The Science behind why this works
- Disconnection between speech and thought
- Sometimes our mouth gets disconnected from our brain due to overwhelming external stimulus. Matches what psycholinguists call speech production disfluency under cognitive load
- In noisy or high-arousal environments, working memory is overloaded, and the prefrontal cortex loses temporary control over the speech motor plan. This causes filler words, hesitations, or word retrieval pauses. Studies: Levelt (1989), Piai & Roelofs (2013).
- Humans are blind to their micro-behaviors. Real-time reflection during natural speech aligns with research on metacognitive feedback loops (Schooler, Ericsson). Existing apps fail because they rely on contrived practice sessions.
- Mindfulness & self-awareness
- Mindfulness reduces amygdala reactivity and improves metacognitive awareness (Kiken et al., 2015).

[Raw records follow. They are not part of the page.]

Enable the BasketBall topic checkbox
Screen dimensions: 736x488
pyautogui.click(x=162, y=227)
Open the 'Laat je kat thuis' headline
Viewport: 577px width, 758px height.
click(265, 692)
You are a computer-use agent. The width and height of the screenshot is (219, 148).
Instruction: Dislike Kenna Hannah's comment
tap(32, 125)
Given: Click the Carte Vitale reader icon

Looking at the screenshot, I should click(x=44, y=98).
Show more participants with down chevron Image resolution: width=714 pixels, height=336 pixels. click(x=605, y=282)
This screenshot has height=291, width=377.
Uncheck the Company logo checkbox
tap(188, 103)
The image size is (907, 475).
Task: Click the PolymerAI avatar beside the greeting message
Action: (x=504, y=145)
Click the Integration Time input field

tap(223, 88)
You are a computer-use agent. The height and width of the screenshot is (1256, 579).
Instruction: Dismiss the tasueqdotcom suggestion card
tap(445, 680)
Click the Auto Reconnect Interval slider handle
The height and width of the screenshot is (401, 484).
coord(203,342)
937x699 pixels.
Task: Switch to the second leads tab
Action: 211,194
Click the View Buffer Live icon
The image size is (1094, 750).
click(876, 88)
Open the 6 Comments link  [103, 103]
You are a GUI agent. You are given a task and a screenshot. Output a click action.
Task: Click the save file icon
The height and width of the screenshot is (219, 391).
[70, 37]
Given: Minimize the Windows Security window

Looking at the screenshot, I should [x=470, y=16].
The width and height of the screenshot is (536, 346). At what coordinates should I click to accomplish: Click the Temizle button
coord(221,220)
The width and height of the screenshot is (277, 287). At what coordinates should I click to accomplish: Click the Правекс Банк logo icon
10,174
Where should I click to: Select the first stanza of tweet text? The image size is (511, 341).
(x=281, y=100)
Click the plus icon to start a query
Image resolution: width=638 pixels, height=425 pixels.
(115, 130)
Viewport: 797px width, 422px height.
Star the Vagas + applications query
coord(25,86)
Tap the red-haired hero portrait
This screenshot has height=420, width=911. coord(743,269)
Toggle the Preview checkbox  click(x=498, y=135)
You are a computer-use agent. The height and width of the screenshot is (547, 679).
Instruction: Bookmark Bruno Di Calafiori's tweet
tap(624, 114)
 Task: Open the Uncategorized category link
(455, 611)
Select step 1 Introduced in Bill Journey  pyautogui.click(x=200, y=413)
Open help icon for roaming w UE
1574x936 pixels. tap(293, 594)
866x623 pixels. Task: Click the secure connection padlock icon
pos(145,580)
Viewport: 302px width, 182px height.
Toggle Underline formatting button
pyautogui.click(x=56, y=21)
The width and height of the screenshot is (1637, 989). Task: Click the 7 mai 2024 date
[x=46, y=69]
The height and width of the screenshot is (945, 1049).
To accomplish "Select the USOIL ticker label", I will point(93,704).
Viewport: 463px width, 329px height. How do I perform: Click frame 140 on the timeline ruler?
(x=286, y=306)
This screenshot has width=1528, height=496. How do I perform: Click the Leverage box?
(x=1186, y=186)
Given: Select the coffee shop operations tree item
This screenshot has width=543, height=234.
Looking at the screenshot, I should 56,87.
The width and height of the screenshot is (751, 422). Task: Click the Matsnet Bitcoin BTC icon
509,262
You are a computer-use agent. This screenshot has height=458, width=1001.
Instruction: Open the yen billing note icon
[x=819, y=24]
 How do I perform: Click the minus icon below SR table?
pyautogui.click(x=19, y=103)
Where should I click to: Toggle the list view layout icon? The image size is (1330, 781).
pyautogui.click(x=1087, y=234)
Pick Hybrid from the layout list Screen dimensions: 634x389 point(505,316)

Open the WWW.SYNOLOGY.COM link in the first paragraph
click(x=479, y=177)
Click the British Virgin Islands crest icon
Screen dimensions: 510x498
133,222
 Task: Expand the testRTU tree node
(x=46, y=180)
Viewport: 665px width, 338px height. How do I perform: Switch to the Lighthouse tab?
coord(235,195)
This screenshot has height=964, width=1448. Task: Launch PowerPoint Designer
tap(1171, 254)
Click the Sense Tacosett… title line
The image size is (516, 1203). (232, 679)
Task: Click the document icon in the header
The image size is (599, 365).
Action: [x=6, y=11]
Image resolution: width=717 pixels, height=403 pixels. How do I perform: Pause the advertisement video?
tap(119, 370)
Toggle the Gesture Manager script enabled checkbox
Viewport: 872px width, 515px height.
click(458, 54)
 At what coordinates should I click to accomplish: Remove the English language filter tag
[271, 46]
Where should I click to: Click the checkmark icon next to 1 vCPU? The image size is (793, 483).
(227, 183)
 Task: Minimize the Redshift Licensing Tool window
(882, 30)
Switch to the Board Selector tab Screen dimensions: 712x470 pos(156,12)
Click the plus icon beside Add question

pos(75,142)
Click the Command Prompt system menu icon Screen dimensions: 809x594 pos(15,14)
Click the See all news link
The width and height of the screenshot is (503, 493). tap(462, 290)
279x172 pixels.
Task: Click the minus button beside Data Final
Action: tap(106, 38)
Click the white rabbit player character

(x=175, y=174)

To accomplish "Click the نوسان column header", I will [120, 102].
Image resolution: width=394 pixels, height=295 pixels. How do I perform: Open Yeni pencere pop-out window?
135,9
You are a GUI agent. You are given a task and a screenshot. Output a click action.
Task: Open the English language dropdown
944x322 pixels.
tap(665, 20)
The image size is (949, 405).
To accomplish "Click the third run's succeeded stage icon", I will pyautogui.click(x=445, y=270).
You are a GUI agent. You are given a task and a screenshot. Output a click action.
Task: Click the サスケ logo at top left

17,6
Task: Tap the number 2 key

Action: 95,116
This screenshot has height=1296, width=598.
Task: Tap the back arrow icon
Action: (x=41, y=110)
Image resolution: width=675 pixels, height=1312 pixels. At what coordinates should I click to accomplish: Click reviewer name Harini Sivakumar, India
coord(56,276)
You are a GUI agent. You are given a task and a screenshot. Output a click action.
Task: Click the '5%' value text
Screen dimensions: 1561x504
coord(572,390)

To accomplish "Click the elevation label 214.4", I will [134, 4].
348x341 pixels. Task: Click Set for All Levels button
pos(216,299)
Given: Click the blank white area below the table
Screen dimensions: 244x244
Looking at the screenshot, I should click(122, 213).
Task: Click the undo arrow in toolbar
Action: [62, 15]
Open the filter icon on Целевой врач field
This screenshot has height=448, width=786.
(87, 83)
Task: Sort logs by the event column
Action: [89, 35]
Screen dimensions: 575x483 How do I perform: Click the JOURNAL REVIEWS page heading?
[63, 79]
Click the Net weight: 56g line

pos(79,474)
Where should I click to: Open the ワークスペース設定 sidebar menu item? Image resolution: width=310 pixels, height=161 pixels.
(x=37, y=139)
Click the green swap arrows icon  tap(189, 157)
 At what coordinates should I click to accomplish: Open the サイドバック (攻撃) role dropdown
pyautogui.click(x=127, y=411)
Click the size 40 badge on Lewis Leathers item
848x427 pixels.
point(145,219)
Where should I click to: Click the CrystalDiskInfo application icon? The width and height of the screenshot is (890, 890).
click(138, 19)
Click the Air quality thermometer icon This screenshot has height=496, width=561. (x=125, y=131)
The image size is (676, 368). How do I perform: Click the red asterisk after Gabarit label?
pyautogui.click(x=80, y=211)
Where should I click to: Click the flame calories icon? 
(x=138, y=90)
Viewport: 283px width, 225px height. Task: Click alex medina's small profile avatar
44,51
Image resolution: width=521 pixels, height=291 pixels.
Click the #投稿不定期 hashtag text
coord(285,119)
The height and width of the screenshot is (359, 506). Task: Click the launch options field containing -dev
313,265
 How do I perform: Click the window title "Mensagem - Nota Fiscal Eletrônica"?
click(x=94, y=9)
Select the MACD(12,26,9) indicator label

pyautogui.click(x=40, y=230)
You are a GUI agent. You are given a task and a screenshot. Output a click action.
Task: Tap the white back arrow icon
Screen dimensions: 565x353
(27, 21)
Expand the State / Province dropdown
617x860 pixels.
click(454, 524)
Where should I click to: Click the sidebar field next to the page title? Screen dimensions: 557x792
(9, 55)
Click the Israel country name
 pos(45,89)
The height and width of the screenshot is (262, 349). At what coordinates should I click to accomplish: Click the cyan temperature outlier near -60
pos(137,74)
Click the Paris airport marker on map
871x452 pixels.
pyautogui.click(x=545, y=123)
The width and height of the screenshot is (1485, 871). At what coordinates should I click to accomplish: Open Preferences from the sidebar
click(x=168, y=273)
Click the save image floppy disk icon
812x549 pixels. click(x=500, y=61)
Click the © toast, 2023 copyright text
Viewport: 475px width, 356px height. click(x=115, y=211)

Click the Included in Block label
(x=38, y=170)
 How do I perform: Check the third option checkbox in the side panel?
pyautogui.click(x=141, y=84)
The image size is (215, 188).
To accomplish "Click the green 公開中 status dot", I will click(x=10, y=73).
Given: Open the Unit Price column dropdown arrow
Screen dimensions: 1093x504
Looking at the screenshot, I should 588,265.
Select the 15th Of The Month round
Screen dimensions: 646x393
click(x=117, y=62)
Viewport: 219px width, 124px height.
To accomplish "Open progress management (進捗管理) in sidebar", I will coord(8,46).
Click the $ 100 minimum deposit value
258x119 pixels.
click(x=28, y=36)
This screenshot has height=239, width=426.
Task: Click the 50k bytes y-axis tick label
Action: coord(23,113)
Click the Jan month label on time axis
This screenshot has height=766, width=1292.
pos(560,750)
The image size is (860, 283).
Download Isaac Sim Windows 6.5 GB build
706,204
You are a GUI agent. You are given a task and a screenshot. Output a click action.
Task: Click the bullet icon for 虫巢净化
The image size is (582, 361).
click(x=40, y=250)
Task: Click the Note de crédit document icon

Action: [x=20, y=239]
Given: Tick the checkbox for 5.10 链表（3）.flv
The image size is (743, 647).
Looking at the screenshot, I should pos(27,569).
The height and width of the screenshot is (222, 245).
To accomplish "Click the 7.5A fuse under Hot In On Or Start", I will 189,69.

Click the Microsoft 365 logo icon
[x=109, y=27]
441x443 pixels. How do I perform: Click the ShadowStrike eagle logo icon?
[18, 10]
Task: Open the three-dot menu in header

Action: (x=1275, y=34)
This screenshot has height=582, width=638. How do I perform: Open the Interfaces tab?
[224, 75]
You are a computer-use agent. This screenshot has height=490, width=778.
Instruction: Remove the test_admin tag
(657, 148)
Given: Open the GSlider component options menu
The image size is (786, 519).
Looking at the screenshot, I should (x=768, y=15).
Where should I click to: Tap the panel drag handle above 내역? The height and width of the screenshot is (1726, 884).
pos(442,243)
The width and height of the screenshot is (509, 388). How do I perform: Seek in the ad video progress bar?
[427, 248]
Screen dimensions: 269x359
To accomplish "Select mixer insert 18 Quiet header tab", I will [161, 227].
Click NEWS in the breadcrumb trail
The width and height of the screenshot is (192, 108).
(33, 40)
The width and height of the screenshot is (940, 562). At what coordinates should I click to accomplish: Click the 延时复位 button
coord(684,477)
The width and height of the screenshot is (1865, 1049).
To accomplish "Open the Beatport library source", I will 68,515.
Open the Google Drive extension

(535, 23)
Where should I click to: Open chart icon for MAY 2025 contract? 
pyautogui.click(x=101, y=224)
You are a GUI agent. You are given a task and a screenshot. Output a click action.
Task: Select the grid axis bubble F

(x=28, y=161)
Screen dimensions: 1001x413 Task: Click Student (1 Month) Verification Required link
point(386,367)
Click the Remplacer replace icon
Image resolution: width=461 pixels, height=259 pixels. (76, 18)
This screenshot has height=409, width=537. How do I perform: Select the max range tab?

In controlled trials, mindful breathing before public speaking lowers heart-rate variability and subjective anxiety (Keng et al., 2011).
- However, mindfulness during speech can backfire if it turns into self-monitoring anxiety (the “observer effect” seen in social anxiety research, e.g., Wells & Papageorgiou, 2001). You risk splitting attention: part on the task, part on watching yourself. Optimal state is “meta-awareness without interference.”
- the goal: practice mindfulness before and after speech; during speech, aim for presence, not analysis
- self-analysis after speaking
- Immediate self-reflection consolidates procedural learning (Ericsson & Pool, 2016). Writing down what went wrong and why creates explicit memory links that improve the next performance.
- We can frame the product as a “verbal mindfulness trainer.”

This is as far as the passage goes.